Instruction :: Format the rows from the line containing "The width and" through the line containing "Locate an element", both included, as a Markdown table with columns n and Line, skipping blank lines. Omit the pictures from the output.

Dataset records ::
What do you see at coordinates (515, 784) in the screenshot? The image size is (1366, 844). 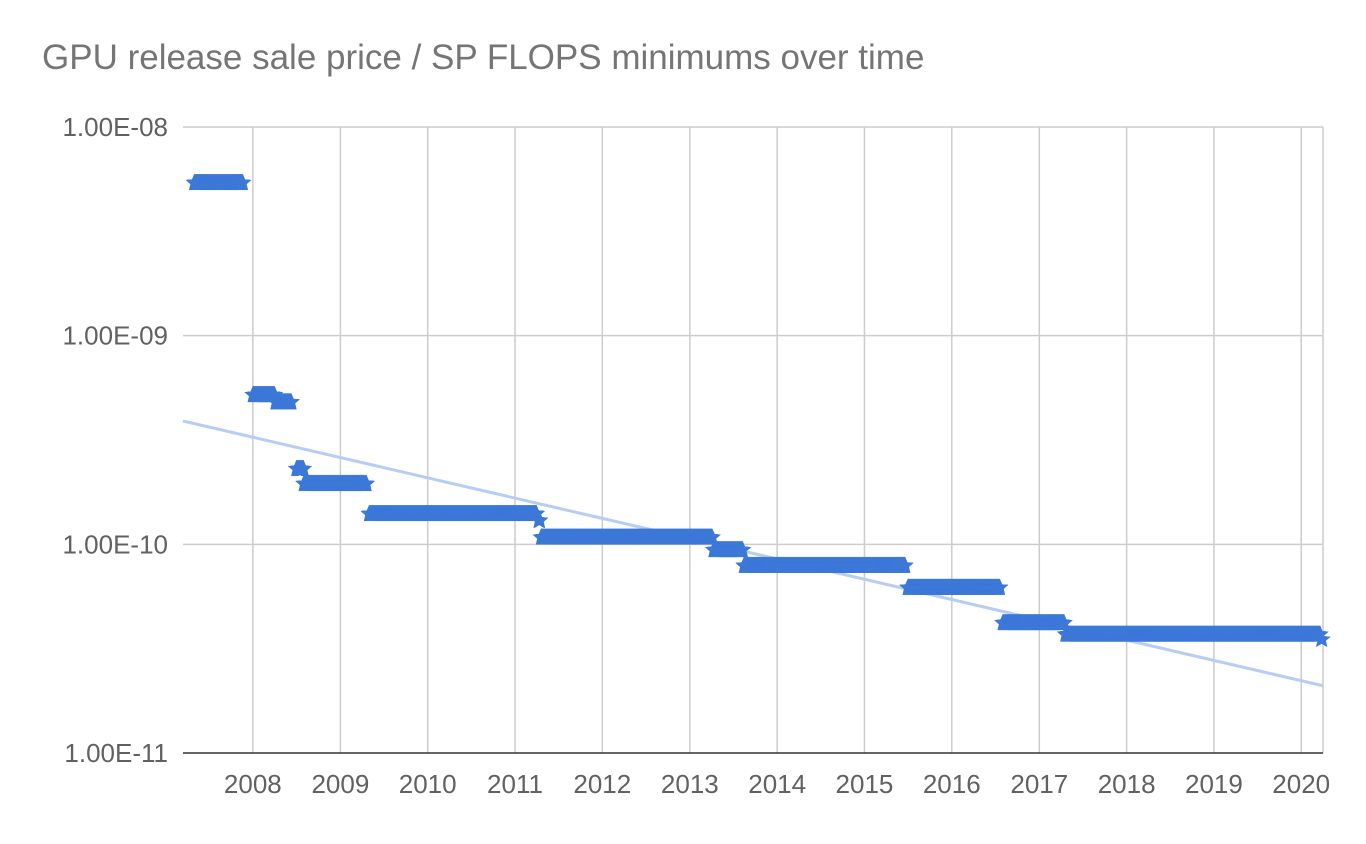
---
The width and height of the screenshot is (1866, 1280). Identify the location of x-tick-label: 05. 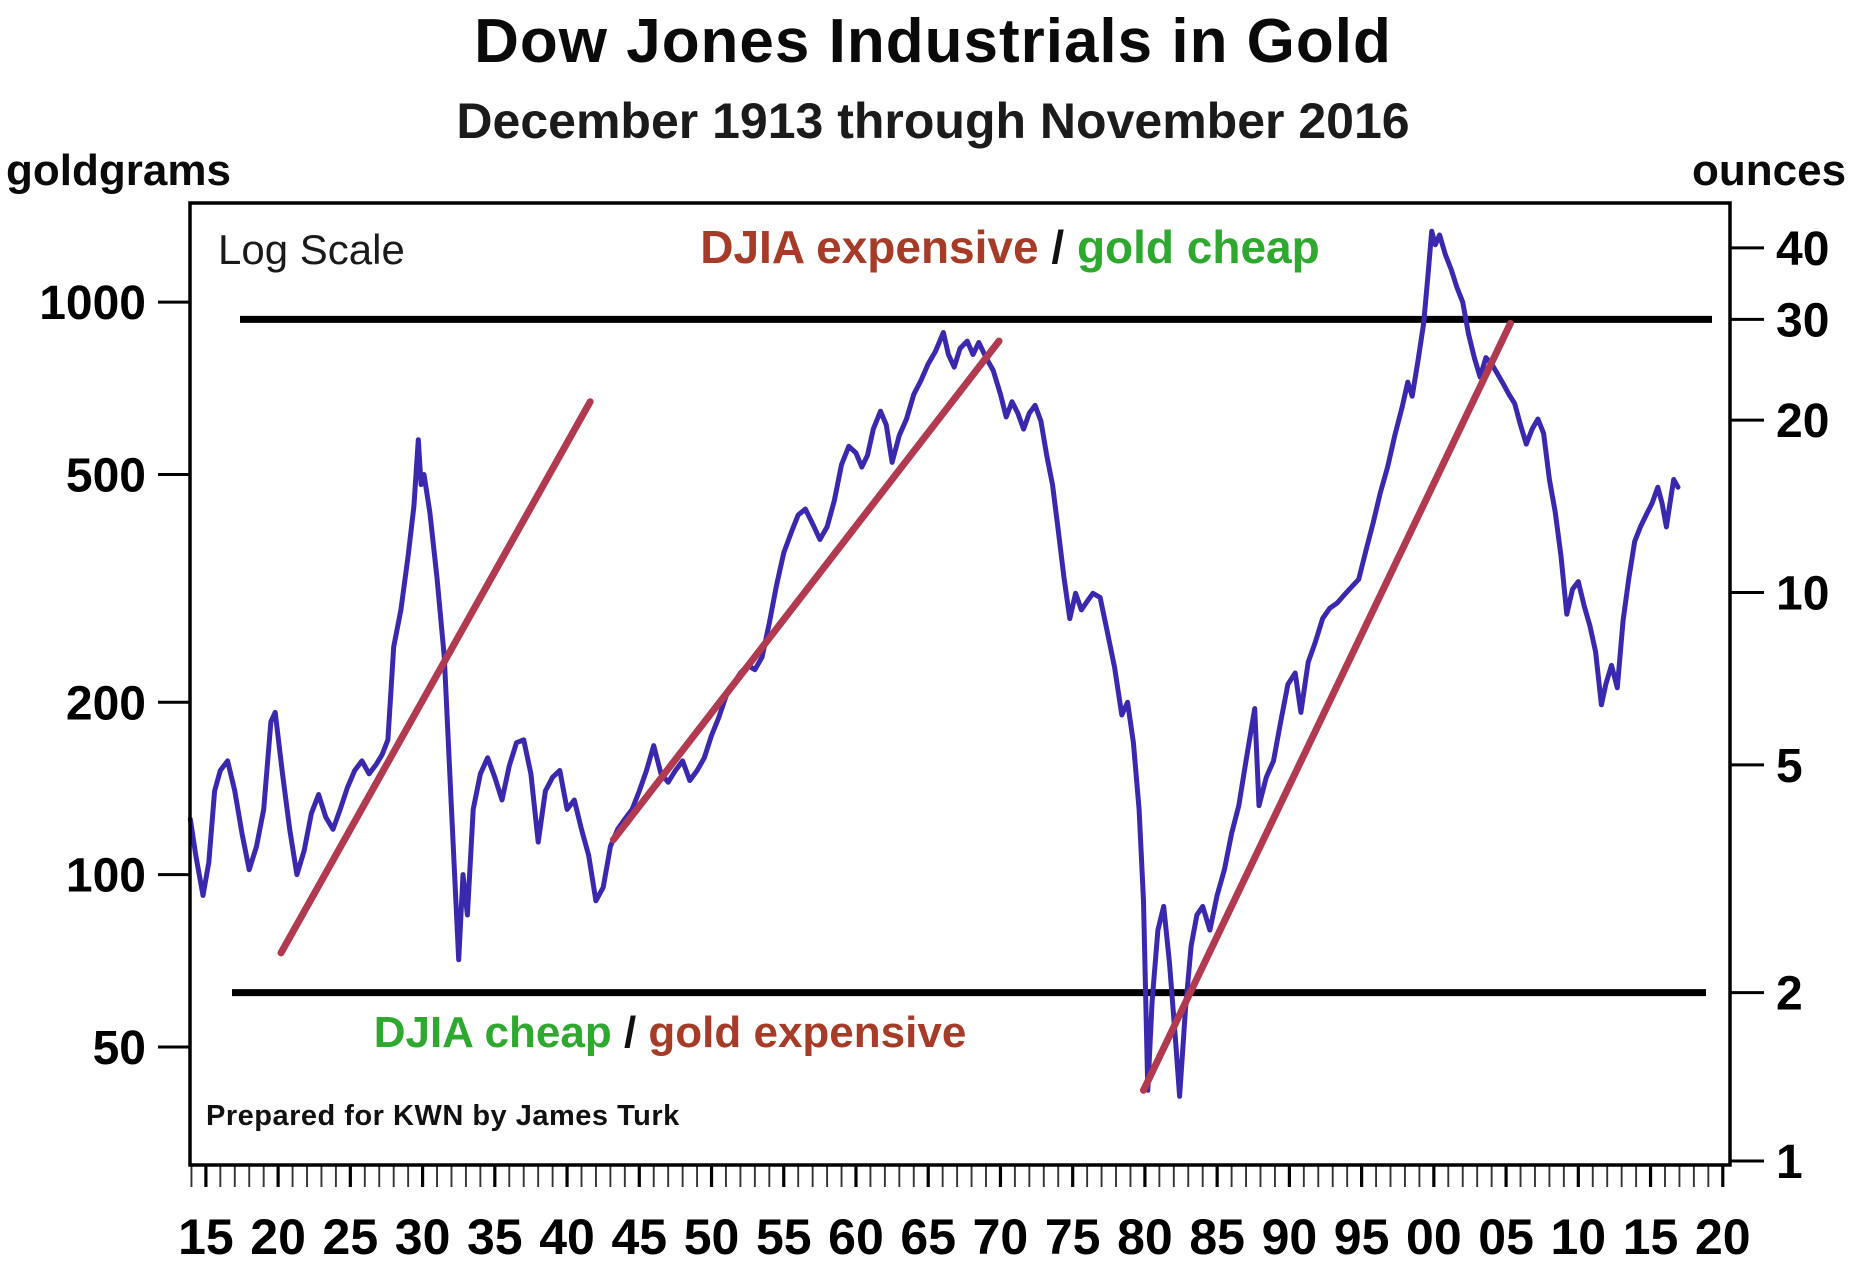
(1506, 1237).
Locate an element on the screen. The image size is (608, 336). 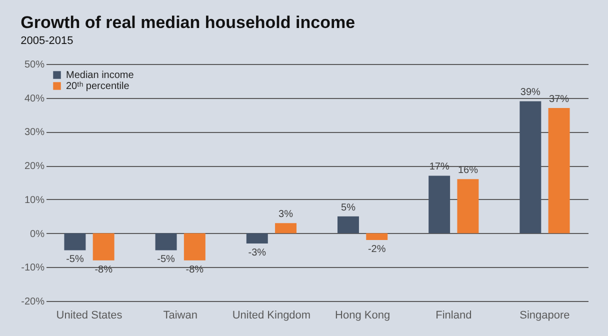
==
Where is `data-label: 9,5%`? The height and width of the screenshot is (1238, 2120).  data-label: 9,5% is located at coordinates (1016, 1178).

Result of this exercise ::
| n | Line |
|---|---|
| 1 | The width and height of the screenshot is (1866, 1280). Identify the location of x-tick-label: 05.  |
| 2 | (1506, 1237). |
| 3 | Locate an element on the screen. The image size is (608, 336).  |